По сути, мы теперь вернулись к тому перестроечному опыту. У миллионеров строгая партийная дисциплина, а «взносы» уходят на сочинские объекты, в «Сколково» и на другие добрые дела. Правда, если двигаться дальше в обратном направлении, то уже придется возвращать социализм. Конечно, 85 процентов населения будет не против, но вот те парни, которые в перестройку варили джинсы и мыли окна, точно не захотят. И даже сын освистанного на съезде Бондарчука не захочет. И еще непонятно, как совместить православие с социализмом. Но в принципе можно. Как раз в перестройку коммунистические власти разрешили отметить тысячелетие крещения Руси.
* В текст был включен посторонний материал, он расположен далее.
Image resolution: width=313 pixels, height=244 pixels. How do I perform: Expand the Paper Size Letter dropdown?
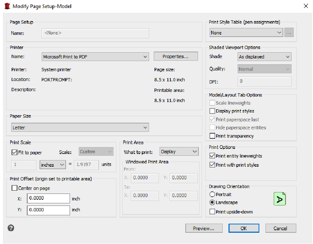click(x=80, y=127)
А Пугачева стала проводить декабрьские концерты, назвав их «Рождественские встречи». Это сейчас название кажется привычным и даже старомодным, а тогда было вызывающим, ну почти как просмотр эротического фильма «Греческая смоковница» в видеосалоне. Могли и по башке надавать устроителям. И Виталий Милонов бы вознегодовал. Ох, нет! Виталику в ту пору всего четырнадцать. Ему еще расти и расти.
А в 1989 году случился Первый съезд народных депутатов. Тогда вся страна узнала фамилию Собчак — либерального юриста-трибуна — и много других фамилий. Тогда стало понятно, что власть еще пыжится, но уже никому не страшно. Тиранозавр издыхает. Ветер сорвался с поводка. По сути, тогда начался развал Союза, о котором я не жалею совсем. Ну выпало в империи родиться, ну пережил ее, бывает.
...Теплым весенним вечером 1987 года я оказался в Зеленом театре парка Горького, где выступали самые модные московские группы. Сперва «Вежливый отказ», потом «Звуки Му» и в конце «Кино». Между песнями Цоя на сцену вдруг протиснулся толстый человечек и, запыхавшись, стал объяснять публике, что он режиссер Соловьев, что на самом деле тут снимаются финальные кадры какого-то фильма, поэтому, когда камера на кране поплывет над залом, надо будет всем зажечь все, что под руку попадется. Предложение молодежи понравилось, странно, что театр не спалили. Цой запел «Мы ждем перемен». Не помню, что я жег, но точно знаю: в последних кадрах «Ассы» где-то мелькает и мое глупое счастливое лицо. Романтического мальчика перестройки.